Problem:
Reproduce the passage on freedom word for word, from "The individual is" to "life of servitude.".

The democratic position sees no liberty in the lives of isolated individuals who live in a fictional world of natural coercion ruled by the right of the strongest. Such “free” people in practice live lives that are nasty, brutish and short.

So perhaps we shouldn't be arguing about the abstract philosophical meanings of freedom. Rather we should debate the character of the human condition. For it is what we make of the human condition that determines what freedom means to us in a world where we do in fact live together and aspire to do so without being subjected to brute force.

To my mind, this means freedom is about autonomy, not capricious willfulness; it is about self-legislation, making the laws we live under ourselves, rather than about being left alone, left in a place where there is no law. To be free is not to live without or beyond the law. That is merely living—lawlessly and licentiously—and is usually an excuse for the rule of the strong over the weak. Liberty requires not the absence but the presence of society and law.

Harry Binswanger, a longtime associate of Ayn Rand, received his Ph.D. in philosophy from Columbia University. During the 1980's, he was editor of The Objectivist Forum, a bimonthly journal devoted to Ayn Rand's philosophy. Since 1994, he has been professor of philosophy at the Objectivist Academic Center of the Ayn Rand Institute.

The individual is an autonomous being. His life belongs to him, not to society, his neighbors, the needy, an imagined God, or the state. He is not born owing anything to anyone. He owns his life free and clear. He does not have to live at all, much less live a life of servitude.

This radical view of the individual sets the context for the Objectivist view of freedom. Freedom is "freedom from" - freedom from interference by others. "Hands off!" - that's what freedom demands. There is no freedom from nature, from the law of cause and effect, from the necessity of acting to sustain one's life, achieve one's goals, and use one's mind. Rain may spoil your picnic, but it does not limit your freedom. Gravity does not deprive you of the "freedom" to flap your wings and fly. It is against men, not nature, that we have freedom.

But freedom must be universal. There is no "freedom to rob." As someone once put it, the limit of your freedom to swing your fist is my nose.

This is what sinks all notions of "positive" freedom - "freedom" from want, "freedom" from hunger, "freedom" from poverty. My "positive freedom" would require your unfreedom - since you would have to work to supply me with the benefits my "positive freedom" supposedly requires.

It is claimed that a hungry man is not free. This is the destruction of the concept of freedom. It implies that someone else must feed the hungry man. Food, like all human values, has to be produced--produced by someone's time, thought, and effort. Either the producers of those goods are free to use and dispose of them or not. If an individual must surrender the product of his effort to others, he is not free.

Extracted data:
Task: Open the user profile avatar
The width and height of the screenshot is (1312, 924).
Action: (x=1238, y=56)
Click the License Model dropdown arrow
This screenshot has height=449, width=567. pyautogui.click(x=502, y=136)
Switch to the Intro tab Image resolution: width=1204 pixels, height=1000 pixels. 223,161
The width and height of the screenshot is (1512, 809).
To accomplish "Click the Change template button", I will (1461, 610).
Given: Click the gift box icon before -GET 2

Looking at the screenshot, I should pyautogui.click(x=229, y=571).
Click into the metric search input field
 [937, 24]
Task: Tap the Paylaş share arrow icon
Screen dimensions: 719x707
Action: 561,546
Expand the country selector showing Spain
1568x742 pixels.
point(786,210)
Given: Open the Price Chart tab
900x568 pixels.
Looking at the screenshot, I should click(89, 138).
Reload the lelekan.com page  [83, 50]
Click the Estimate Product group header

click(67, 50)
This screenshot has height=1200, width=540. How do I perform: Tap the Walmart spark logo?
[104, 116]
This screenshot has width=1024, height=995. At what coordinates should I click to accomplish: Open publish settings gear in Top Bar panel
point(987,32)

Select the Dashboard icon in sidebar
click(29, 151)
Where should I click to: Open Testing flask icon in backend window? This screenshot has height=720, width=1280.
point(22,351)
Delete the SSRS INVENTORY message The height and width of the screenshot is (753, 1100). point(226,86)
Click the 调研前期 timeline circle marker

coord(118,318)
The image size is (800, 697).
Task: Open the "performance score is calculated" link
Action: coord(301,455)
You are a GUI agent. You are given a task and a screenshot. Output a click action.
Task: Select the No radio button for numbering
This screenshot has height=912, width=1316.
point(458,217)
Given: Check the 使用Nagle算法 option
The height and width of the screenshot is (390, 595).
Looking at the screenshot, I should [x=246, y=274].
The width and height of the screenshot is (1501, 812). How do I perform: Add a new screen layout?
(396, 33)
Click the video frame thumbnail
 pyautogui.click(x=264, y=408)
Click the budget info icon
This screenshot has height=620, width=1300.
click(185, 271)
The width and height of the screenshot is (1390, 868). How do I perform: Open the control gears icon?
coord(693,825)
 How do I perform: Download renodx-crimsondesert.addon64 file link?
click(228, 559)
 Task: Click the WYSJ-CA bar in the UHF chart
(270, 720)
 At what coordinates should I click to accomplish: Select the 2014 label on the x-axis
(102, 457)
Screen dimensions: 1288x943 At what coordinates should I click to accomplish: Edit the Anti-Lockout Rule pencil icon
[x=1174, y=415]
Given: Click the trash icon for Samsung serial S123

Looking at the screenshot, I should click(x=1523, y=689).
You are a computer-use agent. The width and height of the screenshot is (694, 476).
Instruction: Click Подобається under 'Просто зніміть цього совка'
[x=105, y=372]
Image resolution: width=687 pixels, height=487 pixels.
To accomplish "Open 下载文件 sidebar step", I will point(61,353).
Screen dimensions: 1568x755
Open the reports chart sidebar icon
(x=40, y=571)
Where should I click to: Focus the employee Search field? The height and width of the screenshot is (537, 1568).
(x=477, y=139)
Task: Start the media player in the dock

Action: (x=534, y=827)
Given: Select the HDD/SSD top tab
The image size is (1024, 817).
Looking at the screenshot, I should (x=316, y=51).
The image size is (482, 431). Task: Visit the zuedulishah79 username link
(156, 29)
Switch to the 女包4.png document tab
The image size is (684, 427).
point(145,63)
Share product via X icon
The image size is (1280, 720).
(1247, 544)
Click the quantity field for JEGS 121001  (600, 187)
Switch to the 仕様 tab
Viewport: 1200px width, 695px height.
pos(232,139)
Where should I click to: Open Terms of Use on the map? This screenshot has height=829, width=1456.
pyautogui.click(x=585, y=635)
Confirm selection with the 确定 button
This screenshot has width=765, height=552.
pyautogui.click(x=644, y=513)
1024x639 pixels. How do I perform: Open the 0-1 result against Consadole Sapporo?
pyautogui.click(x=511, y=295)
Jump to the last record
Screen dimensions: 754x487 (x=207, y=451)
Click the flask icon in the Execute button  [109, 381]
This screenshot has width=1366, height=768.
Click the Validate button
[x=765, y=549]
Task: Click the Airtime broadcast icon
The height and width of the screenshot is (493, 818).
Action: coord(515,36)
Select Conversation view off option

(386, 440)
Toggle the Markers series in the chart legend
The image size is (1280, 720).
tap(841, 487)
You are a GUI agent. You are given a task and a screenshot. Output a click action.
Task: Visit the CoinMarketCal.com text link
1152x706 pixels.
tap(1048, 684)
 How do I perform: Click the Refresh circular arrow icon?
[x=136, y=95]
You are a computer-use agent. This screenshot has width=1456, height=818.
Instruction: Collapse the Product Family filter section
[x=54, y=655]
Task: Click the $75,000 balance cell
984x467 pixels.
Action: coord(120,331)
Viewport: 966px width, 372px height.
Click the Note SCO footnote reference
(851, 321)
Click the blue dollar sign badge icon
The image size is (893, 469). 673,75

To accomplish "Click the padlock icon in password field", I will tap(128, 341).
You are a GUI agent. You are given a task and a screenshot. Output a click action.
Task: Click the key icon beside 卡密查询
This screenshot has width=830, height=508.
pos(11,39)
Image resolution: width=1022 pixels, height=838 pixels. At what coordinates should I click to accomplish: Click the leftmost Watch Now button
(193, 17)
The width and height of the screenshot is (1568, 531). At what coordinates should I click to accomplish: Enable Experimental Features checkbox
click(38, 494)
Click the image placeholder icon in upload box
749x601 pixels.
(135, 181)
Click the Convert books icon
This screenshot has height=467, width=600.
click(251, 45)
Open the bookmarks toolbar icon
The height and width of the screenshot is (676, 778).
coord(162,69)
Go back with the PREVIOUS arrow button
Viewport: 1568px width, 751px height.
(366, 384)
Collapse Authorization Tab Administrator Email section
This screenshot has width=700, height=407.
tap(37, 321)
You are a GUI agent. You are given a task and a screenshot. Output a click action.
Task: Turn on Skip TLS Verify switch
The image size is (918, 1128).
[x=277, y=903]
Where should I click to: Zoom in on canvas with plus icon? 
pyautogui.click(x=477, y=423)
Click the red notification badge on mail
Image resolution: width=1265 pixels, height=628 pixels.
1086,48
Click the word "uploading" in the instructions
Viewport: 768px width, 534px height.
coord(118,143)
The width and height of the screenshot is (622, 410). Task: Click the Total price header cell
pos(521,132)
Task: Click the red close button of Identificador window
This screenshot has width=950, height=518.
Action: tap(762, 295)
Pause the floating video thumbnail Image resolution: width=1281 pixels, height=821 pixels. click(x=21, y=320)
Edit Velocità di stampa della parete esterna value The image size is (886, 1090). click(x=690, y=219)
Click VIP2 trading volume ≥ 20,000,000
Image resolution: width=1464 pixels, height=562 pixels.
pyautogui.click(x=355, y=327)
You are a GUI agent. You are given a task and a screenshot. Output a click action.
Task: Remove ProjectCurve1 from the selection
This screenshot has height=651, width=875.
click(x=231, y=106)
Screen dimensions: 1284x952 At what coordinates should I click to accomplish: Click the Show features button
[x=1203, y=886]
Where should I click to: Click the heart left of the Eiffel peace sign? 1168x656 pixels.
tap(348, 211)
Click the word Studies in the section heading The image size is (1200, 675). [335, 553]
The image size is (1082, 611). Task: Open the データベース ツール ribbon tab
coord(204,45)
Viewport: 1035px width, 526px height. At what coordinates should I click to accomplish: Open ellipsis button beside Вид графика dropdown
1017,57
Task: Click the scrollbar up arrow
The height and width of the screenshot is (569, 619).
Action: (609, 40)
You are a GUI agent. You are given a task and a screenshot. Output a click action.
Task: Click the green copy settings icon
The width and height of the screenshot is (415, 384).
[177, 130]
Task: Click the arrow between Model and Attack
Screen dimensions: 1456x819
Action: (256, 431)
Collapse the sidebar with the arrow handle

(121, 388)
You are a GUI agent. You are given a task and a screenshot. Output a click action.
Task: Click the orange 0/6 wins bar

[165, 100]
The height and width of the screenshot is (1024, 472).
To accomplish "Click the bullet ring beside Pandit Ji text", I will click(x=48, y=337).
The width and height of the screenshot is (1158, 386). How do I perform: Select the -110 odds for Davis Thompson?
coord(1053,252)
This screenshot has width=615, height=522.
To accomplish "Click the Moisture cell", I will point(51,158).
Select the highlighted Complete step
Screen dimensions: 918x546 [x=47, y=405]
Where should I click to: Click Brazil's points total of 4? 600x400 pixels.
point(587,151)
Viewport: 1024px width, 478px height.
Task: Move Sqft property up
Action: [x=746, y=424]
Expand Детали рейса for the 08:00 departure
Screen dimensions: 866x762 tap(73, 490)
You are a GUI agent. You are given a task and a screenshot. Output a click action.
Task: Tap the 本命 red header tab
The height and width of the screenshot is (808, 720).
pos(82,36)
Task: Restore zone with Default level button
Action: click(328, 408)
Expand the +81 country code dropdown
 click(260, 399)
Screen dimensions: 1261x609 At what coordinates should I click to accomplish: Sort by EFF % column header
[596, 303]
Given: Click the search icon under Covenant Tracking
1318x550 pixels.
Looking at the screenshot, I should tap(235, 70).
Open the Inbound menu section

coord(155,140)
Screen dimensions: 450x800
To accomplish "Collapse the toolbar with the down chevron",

Task output:
The individual is an autonomous being. His life belongs to him, not to society, his neighbors, the needy, an imagined God, or the state. He is not born owing anything to anyone. He owns his life free and clear. He does not have to live at all, much less live a life of servitude.